Aplausos para Avatar


Fila quilométrica. Todos os dias e nas últimas semanas têm sido assim no último piso do Midway. O último longa de James Cameron (Titanic) é sucesso indiscutível. Na terceira tentativa consegui a compra do ingresso. Desço para almoçar e quando volto, outra fila de dobrar esquina para entrar na sala de projeção. Consigo uma poltrona ali na meiota. Preferia lá atrás. Esperava uma barulheira infernal durante o filme.

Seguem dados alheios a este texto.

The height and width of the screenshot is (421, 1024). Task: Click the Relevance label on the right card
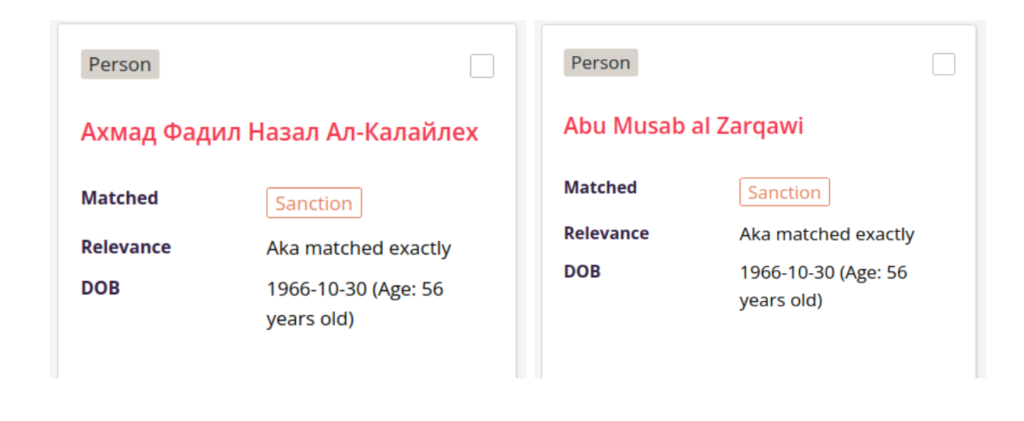point(606,233)
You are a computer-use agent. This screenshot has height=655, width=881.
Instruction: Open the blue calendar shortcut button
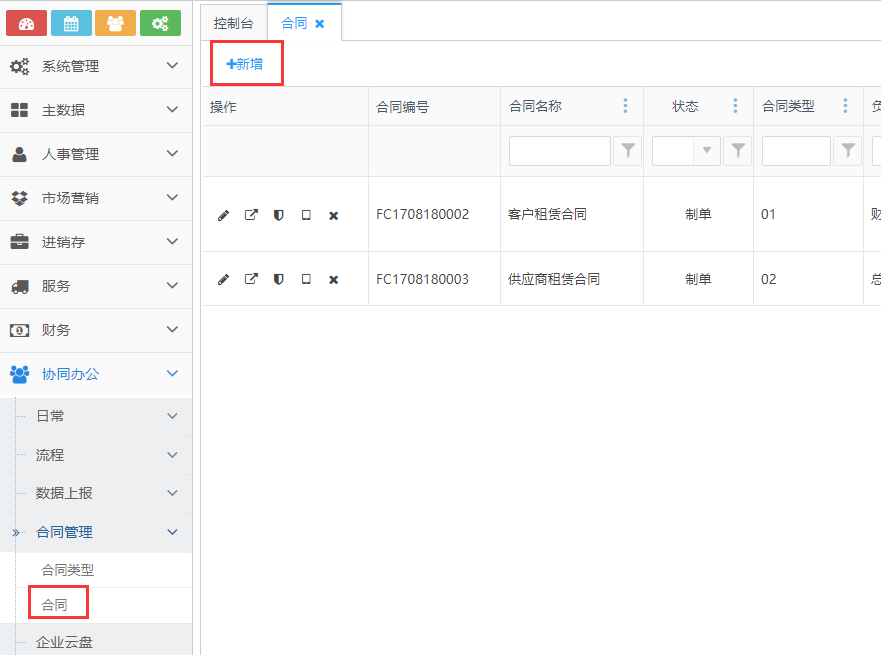click(71, 23)
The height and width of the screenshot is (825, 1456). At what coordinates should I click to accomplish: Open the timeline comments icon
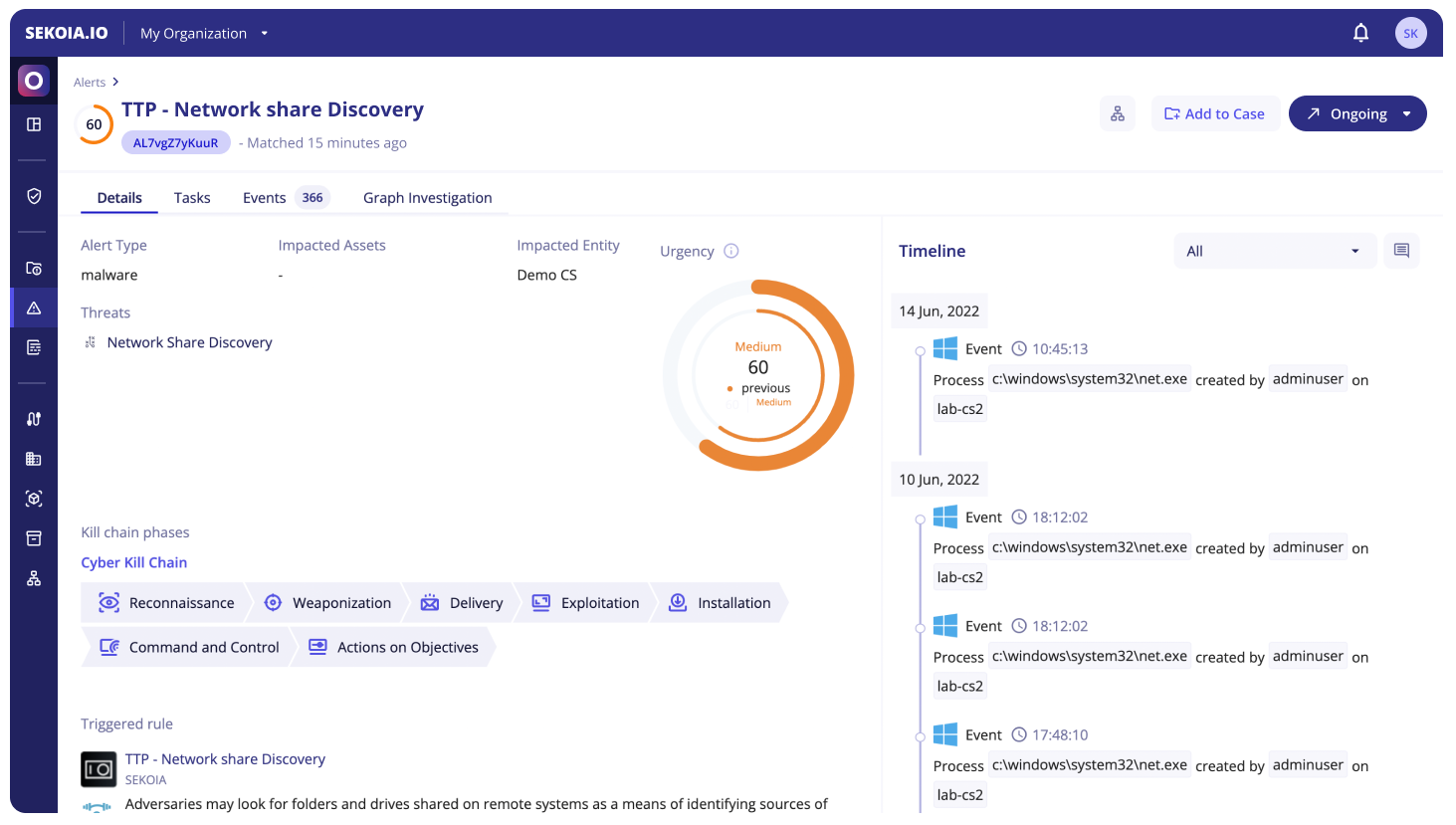1401,251
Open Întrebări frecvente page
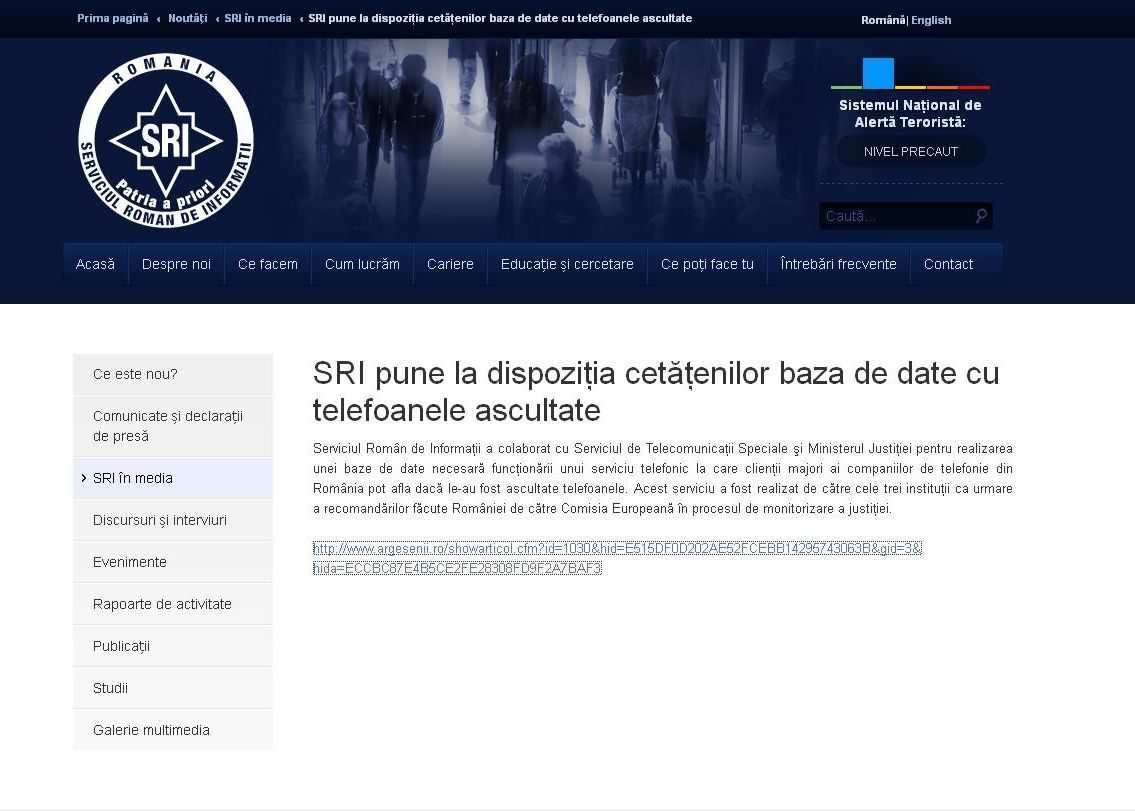1135x811 pixels. tap(837, 263)
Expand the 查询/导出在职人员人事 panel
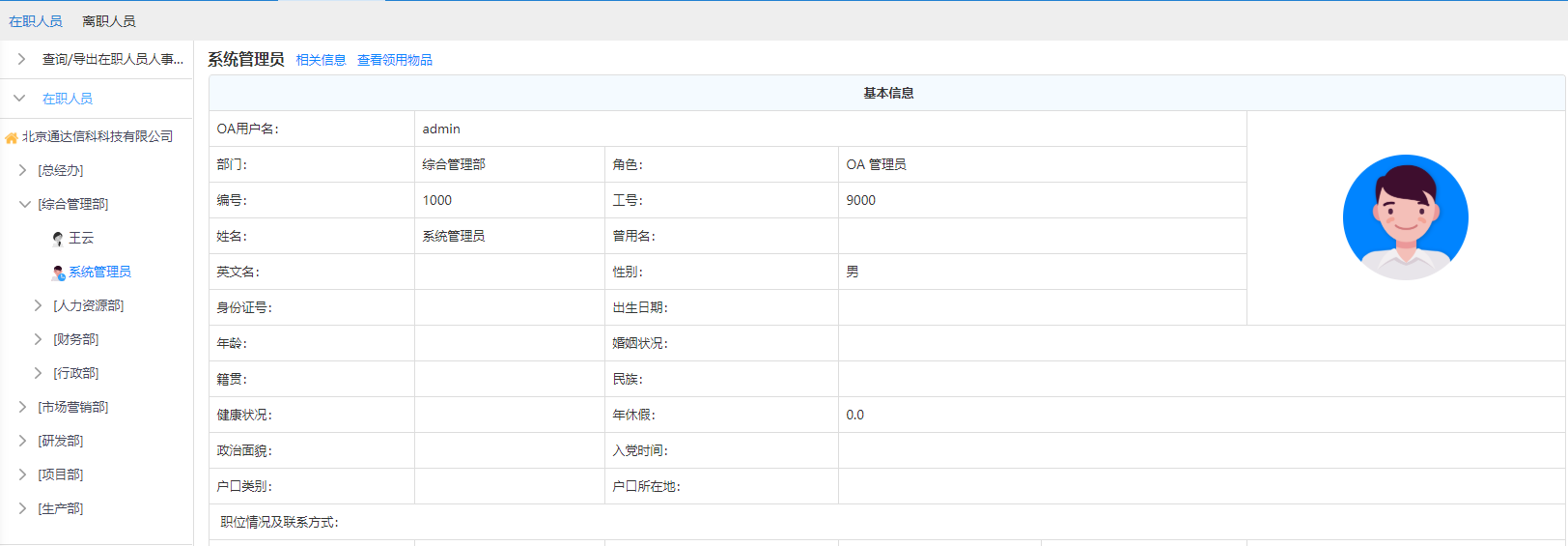This screenshot has height=546, width=1568. 21,59
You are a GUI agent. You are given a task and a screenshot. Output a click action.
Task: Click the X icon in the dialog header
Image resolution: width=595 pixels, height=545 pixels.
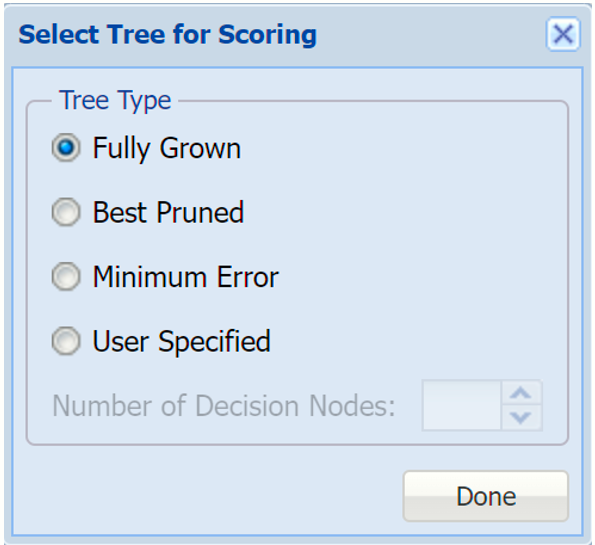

Não só pela quantidade anormal de crianças e adolescentes, mas pelo público-alvo dos filmes comerciais e os efeitos em 3D que provocam reações mais latentes nos expectadores. Minha expectativa foi quebrada em quase tudo. Houve um silêncio incomum. Nem mesmo nos filmes cults se vê isso. Outra: esperava um filme pelo menos razoável e efeitos deslumbrantes. Não vi nenhum dos dois. O filme é abaixo da minha expectativa: roteiro piegas. Os efeitos são realmente audaciosos, mas confesso ter esperado mais, pela própria badalação e críticas positivas do filme. No fim, aplausos. Nem me lembro a última vez que ouço aplausos ao sair do cinema. Avatar conseguiu a proeza. E me veio uma comparação meio idiota dos aplausos recebidos pelos políticos ao fim dos discursos em palanque. O povo é mesmo o retrato de seus governantes e dos filmes que aplaudem.